I know you mentioned you made a 'soft launch' or rollout or whatever, just means the site isn't done yet. That really doesn't matter from the customer point of view, the customer sees what the customer sees.
As to the branding - um, not much 'branding', except for the main one 'Uncenshirt'. I liked the logo a lot. The four 'categories' or sub-brands don't make much sense.
Imagine it like a car - you have a Chevrolet and within the Chevrolet brand you have different models that are 'sub-branded', Caprice, Imipala, Chevelle, Nova, etc.as it seems that you've tried to do here with Uncensorshirt (Chevrolet) and unCEENshirt (Caprice), UNCENShirts! (Impala), UNICENShirts! (Chevelle), UNDERCENShirts! (Nova).

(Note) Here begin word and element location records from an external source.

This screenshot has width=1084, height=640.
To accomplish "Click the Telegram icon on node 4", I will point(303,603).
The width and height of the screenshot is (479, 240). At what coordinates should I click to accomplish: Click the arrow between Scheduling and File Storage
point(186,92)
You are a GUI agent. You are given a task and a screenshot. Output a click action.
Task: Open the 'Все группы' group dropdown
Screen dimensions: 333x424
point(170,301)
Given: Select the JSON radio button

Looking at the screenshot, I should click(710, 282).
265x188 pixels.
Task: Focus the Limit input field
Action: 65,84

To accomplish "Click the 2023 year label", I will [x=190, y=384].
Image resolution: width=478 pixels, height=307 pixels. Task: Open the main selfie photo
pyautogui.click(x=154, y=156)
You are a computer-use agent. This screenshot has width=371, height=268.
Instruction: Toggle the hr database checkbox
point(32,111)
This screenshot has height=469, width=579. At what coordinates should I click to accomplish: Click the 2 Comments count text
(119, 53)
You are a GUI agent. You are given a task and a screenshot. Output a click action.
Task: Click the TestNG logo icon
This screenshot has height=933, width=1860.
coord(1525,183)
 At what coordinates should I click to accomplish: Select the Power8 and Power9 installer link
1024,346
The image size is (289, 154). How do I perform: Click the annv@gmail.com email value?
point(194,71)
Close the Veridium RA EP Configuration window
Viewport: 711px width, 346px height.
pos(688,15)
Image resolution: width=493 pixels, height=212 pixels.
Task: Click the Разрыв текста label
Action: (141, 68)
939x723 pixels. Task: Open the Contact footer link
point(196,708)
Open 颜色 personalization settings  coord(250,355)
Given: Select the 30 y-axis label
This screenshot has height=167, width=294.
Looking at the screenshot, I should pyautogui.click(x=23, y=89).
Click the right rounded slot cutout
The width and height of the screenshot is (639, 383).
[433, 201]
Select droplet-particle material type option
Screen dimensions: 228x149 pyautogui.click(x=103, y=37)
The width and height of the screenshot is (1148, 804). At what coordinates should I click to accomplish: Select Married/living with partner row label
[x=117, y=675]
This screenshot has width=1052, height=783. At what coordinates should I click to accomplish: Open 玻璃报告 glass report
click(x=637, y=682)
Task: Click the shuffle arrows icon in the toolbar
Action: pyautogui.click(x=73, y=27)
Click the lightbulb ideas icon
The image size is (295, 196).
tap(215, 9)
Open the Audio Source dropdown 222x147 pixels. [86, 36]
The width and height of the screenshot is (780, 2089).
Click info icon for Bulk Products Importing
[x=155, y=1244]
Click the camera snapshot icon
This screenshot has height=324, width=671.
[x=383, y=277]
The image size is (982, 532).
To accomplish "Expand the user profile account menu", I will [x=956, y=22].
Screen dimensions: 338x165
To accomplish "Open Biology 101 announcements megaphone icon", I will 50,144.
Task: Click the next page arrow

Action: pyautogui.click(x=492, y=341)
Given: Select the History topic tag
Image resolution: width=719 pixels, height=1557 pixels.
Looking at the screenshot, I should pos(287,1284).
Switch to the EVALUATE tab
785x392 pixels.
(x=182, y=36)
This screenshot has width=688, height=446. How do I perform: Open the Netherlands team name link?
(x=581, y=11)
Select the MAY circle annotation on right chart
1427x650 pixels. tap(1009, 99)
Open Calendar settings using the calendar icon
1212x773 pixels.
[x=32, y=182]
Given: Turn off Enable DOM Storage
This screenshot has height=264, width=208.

Quite honestly I can't even tell your words apart, much less make any distinction between them.
You want distinction in branding - not Impala, IMPala, Impalla, impaLLa representing four entirely different cars.
On the other hand, when you come up with a distinct 'brand', you should have a corresponding distinction between the products. Don't come up with a brand, then fill it in with products - sort your products in some logical fashion, then come up with 'brands' for them. Chevrolet developed a mid-size, mid-price car
then named it a Chevelle, they didn't decide one day 'Hey! We need a Chevelle! - get busy!'
You also want what the 'brand' represents to be different - an Impala is a larger, fancier car than a Nova. You don't brand one model an Impala and the same car with power brakes an ImpaLLa. Your first two 'brands' Unceenshirt and Uncenshirt are like that - same exact design shirt with different words on them. If you're going to do that make them all distinct under the main brand 'Uncenshirt'. Kleenex comes in dozens of styles of packaging and colors, but it's all Kleenex.
When somebody asks one of your customers about their T-shirt, do you want them to say "It's an Uncenshirt' or 'I don't remember, something spelled funny'. If you want sub-brands, make them distinct - one with the over and underscore logo and one with images, say. It's just too confusing to be memorable the way it is.
As to the site - there's a mysterious searchh Duck, Duck, Go, link just below the center column nav bar. Don't know why it's there, but it throws everything down the page, leaving a big gap.
Your center column is 3 across, yet you have 4 category links -
it looks like one of those old 'Plan ahead' posters with the A right up against the right margin and the D below it. Just my thought - combine the products in the first two 'sub-brands' and leave 3. It would make your site look a lot less like a series of random acts.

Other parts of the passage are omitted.